Las afinidades literarias fueron la principal argamasa de Vuelta, porque Paz tenía madera de caudillo y dirigía la revista como un chef d’ école al estilo de André Breton. Su espaldarazo era muy codiciado en aquellos años, en especial por los poetas (en mi cuento “La vanagloria” mostré los efectos de sus edictos reales en el estado llano de la república literaria). La consagración por dedazo puede ser justa cuando el ungido refrenda su valor ante el público, pero los benjamines de Vuelta prescindían de ese requisito, investidos de una autoridad pontificia que les granjeaba, de paso, importantes canonjías en la burocracia cultural. Por haberme burlado de ellos en El miedo a los animales, Cristopher Domínguez me soltó una andanada de injurias. Le quedaba el saco y se lo llevó puesto.
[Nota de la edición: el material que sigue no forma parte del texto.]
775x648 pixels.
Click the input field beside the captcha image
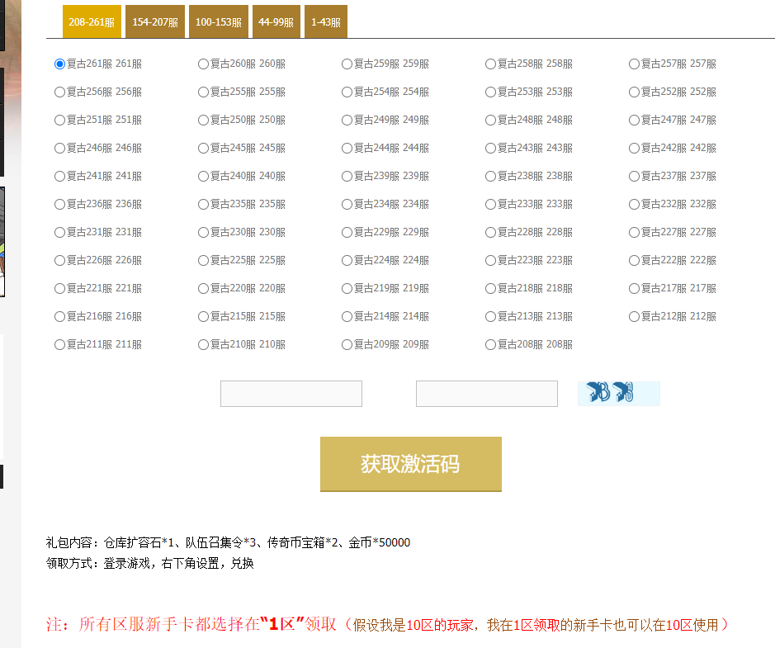[x=486, y=394]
Por ser historiador, Enrique Krauze no pretende imponer un canon literario ni ha tenido injerencia en las instituciones culturales públicas. Los colaboradores de Letras libres gozan del prestigio que se han ganado por su cuenta, pero, además, la revista tiene una nómina de colaboradores mexicanos y extranjeros mucho más amplia que la de Vuelta, no sólo porque aparece simultáneamente en México y España, sino porque su edición en línea brinda un escaparate a los escritores jóvenes. Mantiene, por supuesto, criterios de calidad que pueden lastimar a los rechazados, pero si la revista desapareciera de la noche a la mañana, como desea el supremacismo chairo, nuestra vida cultural se moriría de anemia.
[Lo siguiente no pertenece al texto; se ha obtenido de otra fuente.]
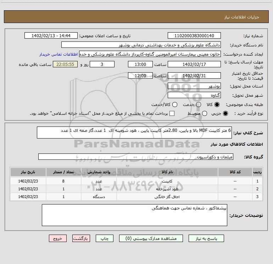Toggle the treasury documents payment checkbox
Viewport: 273px width, 264px height.
[172, 114]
La supervivencia de Letras libres no ha sido fácil en los últimos años. Obligada a reducir costos porque el presidente le retiró de golpe toda la publicidad gubernamental, ha seguido en pie gracias al respaldo de sus lectores. Lo más vergonzante de esta ofensiva depredadora, lanzada también contra Nexos, es su afán de reemplazar el debate intelectual por la propaganda. Para competir en buena lid con las publicaciones que sataniza, el gobierno pudo crear una revista donde los escritores afines al régimen difundieran sus ideas, si acaso las tienen. Una competencia de ese tipo quizá beneficiaría a los lectores. Pero no ha sucedido así, tal vez porque la dictadura en ciernes quiere vencer sin convencer. Por algo corteja tanto a los militares. Su embestida contra la imaginación y el conocimiento, digna del general franquista Millán Astray, intenta destruir las revistas existentes sin ofrecer alternativas al público. Morena no está en contra de la cultura burguesa: pisotea la cultura en general. Desde su llegada al poder impuso la ley del machete en las universidades públicas y en los institutos de educación superior, como si la excelencia académica fuera un cáncer. Pero gracias a revistas como Letras libres, el espíritu crítico seguirá enfureciendo a los promotores de la ignorancia.